Assigned task: Convert every line of the entries below into a JSON list of strings, one string per line, leaving out blank lines.

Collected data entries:
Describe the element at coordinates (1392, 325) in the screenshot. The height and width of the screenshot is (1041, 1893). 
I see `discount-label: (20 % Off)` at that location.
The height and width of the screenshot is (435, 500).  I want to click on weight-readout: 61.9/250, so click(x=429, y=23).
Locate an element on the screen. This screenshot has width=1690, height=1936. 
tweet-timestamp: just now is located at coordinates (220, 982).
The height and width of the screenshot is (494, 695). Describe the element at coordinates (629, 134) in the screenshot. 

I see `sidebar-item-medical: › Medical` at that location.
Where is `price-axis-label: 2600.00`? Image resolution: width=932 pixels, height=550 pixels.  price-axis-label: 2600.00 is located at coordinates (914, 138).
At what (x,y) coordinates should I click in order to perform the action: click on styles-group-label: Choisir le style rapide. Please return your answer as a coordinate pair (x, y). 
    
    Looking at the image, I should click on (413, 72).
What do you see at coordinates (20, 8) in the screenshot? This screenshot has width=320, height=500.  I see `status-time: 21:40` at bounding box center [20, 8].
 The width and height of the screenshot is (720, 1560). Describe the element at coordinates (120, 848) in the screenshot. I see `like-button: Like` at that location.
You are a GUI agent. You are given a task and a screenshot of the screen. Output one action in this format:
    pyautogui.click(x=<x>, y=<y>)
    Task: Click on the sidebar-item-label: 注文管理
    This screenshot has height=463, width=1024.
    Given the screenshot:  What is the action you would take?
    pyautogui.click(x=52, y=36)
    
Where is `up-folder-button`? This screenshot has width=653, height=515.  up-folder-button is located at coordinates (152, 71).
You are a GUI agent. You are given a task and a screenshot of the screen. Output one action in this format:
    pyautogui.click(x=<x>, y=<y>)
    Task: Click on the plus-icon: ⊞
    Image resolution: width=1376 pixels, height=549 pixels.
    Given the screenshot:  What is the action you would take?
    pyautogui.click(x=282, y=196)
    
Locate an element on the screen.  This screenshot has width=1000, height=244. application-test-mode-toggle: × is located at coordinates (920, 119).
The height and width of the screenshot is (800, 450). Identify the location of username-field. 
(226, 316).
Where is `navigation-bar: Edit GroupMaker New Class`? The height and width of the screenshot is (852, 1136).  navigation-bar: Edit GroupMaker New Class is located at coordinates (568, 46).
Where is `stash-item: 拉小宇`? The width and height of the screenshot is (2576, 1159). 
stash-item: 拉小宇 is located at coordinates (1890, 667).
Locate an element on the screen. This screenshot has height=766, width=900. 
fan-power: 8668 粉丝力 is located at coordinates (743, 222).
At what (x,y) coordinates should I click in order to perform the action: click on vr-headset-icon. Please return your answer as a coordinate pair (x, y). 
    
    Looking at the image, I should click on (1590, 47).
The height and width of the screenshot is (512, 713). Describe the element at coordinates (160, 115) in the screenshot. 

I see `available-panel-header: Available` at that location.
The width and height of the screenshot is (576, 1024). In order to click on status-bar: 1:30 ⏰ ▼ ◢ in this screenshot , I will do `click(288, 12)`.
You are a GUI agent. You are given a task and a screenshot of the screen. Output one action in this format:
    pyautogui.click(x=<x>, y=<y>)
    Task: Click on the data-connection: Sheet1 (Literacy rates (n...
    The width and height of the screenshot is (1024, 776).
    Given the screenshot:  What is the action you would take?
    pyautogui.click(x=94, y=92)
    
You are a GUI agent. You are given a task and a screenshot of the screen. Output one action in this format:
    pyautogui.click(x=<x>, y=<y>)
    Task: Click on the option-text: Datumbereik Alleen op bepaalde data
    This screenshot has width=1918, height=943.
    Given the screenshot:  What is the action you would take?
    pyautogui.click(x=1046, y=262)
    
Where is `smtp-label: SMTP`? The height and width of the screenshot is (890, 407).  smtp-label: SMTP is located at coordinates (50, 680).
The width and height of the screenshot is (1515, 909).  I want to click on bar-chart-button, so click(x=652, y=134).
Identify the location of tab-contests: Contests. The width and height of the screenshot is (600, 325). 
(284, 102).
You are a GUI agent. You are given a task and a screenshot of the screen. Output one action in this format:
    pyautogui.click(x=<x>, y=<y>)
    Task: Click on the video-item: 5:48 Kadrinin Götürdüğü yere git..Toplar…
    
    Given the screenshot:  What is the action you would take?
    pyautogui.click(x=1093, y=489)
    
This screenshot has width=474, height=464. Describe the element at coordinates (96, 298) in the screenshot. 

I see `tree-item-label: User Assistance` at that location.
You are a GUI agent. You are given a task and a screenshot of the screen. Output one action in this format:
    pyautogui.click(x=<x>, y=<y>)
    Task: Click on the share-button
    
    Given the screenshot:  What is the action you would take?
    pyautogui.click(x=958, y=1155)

Response area:
[
  "Describe the element at coordinates (1392, 325) in the screenshot. The height and width of the screenshot is (1041, 1893). ",
  "I see `discount-label: (20 % Off)` at that location.",
  "The height and width of the screenshot is (435, 500).  I want to click on weight-readout: 61.9/250, so click(x=429, y=23).",
  "Locate an element on the screen. This screenshot has width=1690, height=1936. ",
  "tweet-timestamp: just now is located at coordinates (220, 982).",
  "The height and width of the screenshot is (494, 695). Describe the element at coordinates (629, 134) in the screenshot. ",
  "I see `sidebar-item-medical: › Medical` at that location.",
  "Where is `price-axis-label: 2600.00`? Image resolution: width=932 pixels, height=550 pixels.  price-axis-label: 2600.00 is located at coordinates (914, 138).",
  "At what (x,y) coordinates should I click in order to perform the action: click on styles-group-label: Choisir le style rapide. Please return your answer as a coordinate pair (x, y). ",
  "    Looking at the image, I should click on (413, 72).",
  "What do you see at coordinates (20, 8) in the screenshot? This screenshot has width=320, height=500.  I see `status-time: 21:40` at bounding box center [20, 8].",
  " The width and height of the screenshot is (720, 1560). Describe the element at coordinates (120, 848) in the screenshot. I see `like-button: Like` at that location.",
  "You are a GUI agent. You are given a task and a screenshot of the screen. Output one action in this format:",
  "    pyautogui.click(x=<x>, y=<y>)",
  "    Task: Click on the sidebar-item-label: 注文管理",
  "    This screenshot has height=463, width=1024.",
  "    Given the screenshot:  What is the action you would take?",
  "    pyautogui.click(x=52, y=36)",
  "Where is `up-folder-button`? This screenshot has width=653, height=515.  up-folder-button is located at coordinates (152, 71).",
  "You are a GUI agent. You are given a task and a screenshot of the screen. Output one action in this format:",
  "    pyautogui.click(x=<x>, y=<y>)",
  "    Task: Click on the plus-icon: ⊞",
  "    Image resolution: width=1376 pixels, height=549 pixels.",
  "    Given the screenshot:  What is the action you would take?",
  "    pyautogui.click(x=282, y=196)",
  "Locate an element on the screen.  This screenshot has width=1000, height=244. application-test-mode-toggle: × is located at coordinates (920, 119).",
  "The height and width of the screenshot is (800, 450). Identify the location of username-field. ",
  "(226, 316).",
  "Where is `navigation-bar: Edit GroupMaker New Class`? The height and width of the screenshot is (852, 1136).  navigation-bar: Edit GroupMaker New Class is located at coordinates (568, 46).",
  "Where is `stash-item: 拉小宇`? The width and height of the screenshot is (2576, 1159). ",
  "stash-item: 拉小宇 is located at coordinates (1890, 667).",
  "Locate an element on the screen. This screenshot has height=766, width=900. ",
  "fan-power: 8668 粉丝力 is located at coordinates (743, 222).",
  "At what (x,y) coordinates should I click in order to perform the action: click on vr-headset-icon. Please return your answer as a coordinate pair (x, y). ",
  "    Looking at the image, I should click on (1590, 47).",
  "The height and width of the screenshot is (512, 713). Describe the element at coordinates (160, 115) in the screenshot. ",
  "I see `available-panel-header: Available` at that location.",
  "The width and height of the screenshot is (576, 1024). In order to click on status-bar: 1:30 ⏰ ▼ ◢ in this screenshot , I will do `click(288, 12)`.",
  "You are a GUI agent. You are given a task and a screenshot of the screen. Output one action in this format:",
  "    pyautogui.click(x=<x>, y=<y>)",
  "    Task: Click on the data-connection: Sheet1 (Literacy rates (n...",
  "    The width and height of the screenshot is (1024, 776).",
  "    Given the screenshot:  What is the action you would take?",
  "    pyautogui.click(x=94, y=92)",
  "You are a GUI agent. You are given a task and a screenshot of the screen. Output one action in this format:",
  "    pyautogui.click(x=<x>, y=<y>)",
  "    Task: Click on the option-text: Datumbereik Alleen op bepaalde data",
  "    This screenshot has width=1918, height=943.",
  "    Given the screenshot:  What is the action you would take?",
  "    pyautogui.click(x=1046, y=262)",
  "Where is `smtp-label: SMTP`? The height and width of the screenshot is (890, 407).  smtp-label: SMTP is located at coordinates (50, 680).",
  "The width and height of the screenshot is (1515, 909).  I want to click on bar-chart-button, so click(x=652, y=134).",
  "Identify the location of tab-contests: Contests. The width and height of the screenshot is (600, 325). ",
  "(284, 102).",
  "You are a GUI agent. You are given a task and a screenshot of the screen. Output one action in this format:",
  "    pyautogui.click(x=<x>, y=<y>)",
  "    Task: Click on the video-item: 5:48 Kadrinin Götürdüğü yere git..Toplar…",
  "    Given the screenshot:  What is the action you would take?",
  "    pyautogui.click(x=1093, y=489)",
  "This screenshot has width=474, height=464. Describe the element at coordinates (96, 298) in the screenshot. ",
  "I see `tree-item-label: User Assistance` at that location.",
  "You are a GUI agent. You are given a task and a screenshot of the screen. Output one action in this format:",
  "    pyautogui.click(x=<x>, y=<y>)",
  "    Task: Click on the share-button",
  "    Given the screenshot:  What is the action you would take?",
  "    pyautogui.click(x=958, y=1155)"
]